SOURCE DATA Block Start

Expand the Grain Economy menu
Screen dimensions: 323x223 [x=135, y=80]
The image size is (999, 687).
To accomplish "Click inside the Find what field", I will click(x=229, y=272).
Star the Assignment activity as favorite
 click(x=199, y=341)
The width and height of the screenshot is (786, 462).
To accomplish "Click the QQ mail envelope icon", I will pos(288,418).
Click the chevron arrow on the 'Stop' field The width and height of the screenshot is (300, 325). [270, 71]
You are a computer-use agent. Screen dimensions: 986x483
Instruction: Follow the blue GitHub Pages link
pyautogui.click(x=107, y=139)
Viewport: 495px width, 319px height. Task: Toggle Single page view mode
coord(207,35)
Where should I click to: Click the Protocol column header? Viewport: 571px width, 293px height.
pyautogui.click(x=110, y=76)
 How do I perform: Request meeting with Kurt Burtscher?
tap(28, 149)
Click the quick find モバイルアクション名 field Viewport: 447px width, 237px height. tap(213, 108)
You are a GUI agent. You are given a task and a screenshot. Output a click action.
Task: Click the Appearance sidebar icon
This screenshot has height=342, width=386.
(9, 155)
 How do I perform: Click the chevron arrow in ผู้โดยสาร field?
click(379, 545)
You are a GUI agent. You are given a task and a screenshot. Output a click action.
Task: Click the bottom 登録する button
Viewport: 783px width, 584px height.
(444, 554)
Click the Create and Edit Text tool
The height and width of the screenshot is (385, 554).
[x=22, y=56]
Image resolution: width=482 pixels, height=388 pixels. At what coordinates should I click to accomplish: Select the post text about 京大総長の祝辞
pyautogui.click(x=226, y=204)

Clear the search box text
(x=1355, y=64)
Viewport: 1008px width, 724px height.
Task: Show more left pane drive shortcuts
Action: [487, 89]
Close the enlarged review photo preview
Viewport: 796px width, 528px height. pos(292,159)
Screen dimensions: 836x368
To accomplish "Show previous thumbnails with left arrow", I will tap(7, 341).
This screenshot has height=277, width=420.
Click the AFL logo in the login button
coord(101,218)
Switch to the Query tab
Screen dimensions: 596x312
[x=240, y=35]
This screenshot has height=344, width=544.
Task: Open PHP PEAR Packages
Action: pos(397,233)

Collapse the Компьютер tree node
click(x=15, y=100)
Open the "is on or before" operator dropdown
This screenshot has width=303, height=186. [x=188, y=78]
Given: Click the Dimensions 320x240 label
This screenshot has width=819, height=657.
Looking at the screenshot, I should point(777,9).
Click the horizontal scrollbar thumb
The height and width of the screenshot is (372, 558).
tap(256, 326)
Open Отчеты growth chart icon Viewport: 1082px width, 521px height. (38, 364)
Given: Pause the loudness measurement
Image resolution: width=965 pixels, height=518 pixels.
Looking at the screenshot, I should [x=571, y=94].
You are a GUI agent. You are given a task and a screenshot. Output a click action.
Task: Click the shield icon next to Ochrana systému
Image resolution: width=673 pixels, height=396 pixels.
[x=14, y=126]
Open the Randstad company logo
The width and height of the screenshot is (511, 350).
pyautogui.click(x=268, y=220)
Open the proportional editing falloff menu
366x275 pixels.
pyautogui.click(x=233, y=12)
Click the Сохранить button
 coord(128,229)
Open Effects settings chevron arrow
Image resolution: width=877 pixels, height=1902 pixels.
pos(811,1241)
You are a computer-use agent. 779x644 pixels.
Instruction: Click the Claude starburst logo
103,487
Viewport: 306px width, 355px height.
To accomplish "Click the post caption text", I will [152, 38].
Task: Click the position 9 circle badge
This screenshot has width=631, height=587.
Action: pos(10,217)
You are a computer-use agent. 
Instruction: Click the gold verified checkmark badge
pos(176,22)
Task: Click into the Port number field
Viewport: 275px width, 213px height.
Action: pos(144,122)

SOURCE DATA Block End

→ WORK INSTRUCTIONS: Above are the entries. Quote exactly the lines from the one bearing "Screen dimensions: 836x368" through the one bearing "Viewport: 306px width, 355px height.".

→ TASK RESULT:
Screen dimensions: 836x368
To accomplish "Show previous thumbnails with left arrow", I will tap(7, 341).
This screenshot has height=277, width=420.
Click the AFL logo in the login button
coord(101,218)
Switch to the Query tab
Screen dimensions: 596x312
[x=240, y=35]
This screenshot has height=344, width=544.
Task: Open PHP PEAR Packages
Action: pos(397,233)

Collapse the Компьютер tree node
click(x=15, y=100)
Open the "is on or before" operator dropdown
This screenshot has width=303, height=186. [x=188, y=78]
Given: Click the Dimensions 320x240 label
This screenshot has width=819, height=657.
Looking at the screenshot, I should point(777,9).
Click the horizontal scrollbar thumb
The height and width of the screenshot is (372, 558).
tap(256, 326)
Open Отчеты growth chart icon Viewport: 1082px width, 521px height. (38, 364)
Given: Pause the loudness measurement
Image resolution: width=965 pixels, height=518 pixels.
Looking at the screenshot, I should [x=571, y=94].
You are a GUI agent. You are given a task and a screenshot. Output a click action.
Task: Click the shield icon next to Ochrana systému
Image resolution: width=673 pixels, height=396 pixels.
[x=14, y=126]
Open the Randstad company logo
The width and height of the screenshot is (511, 350).
pyautogui.click(x=268, y=220)
Open the proportional editing falloff menu
366x275 pixels.
pyautogui.click(x=233, y=12)
Click the Сохранить button
 coord(128,229)
Open Effects settings chevron arrow
Image resolution: width=877 pixels, height=1902 pixels.
pos(811,1241)
You are a computer-use agent. 779x644 pixels.
Instruction: Click the Claude starburst logo
103,487
Viewport: 306px width, 355px height.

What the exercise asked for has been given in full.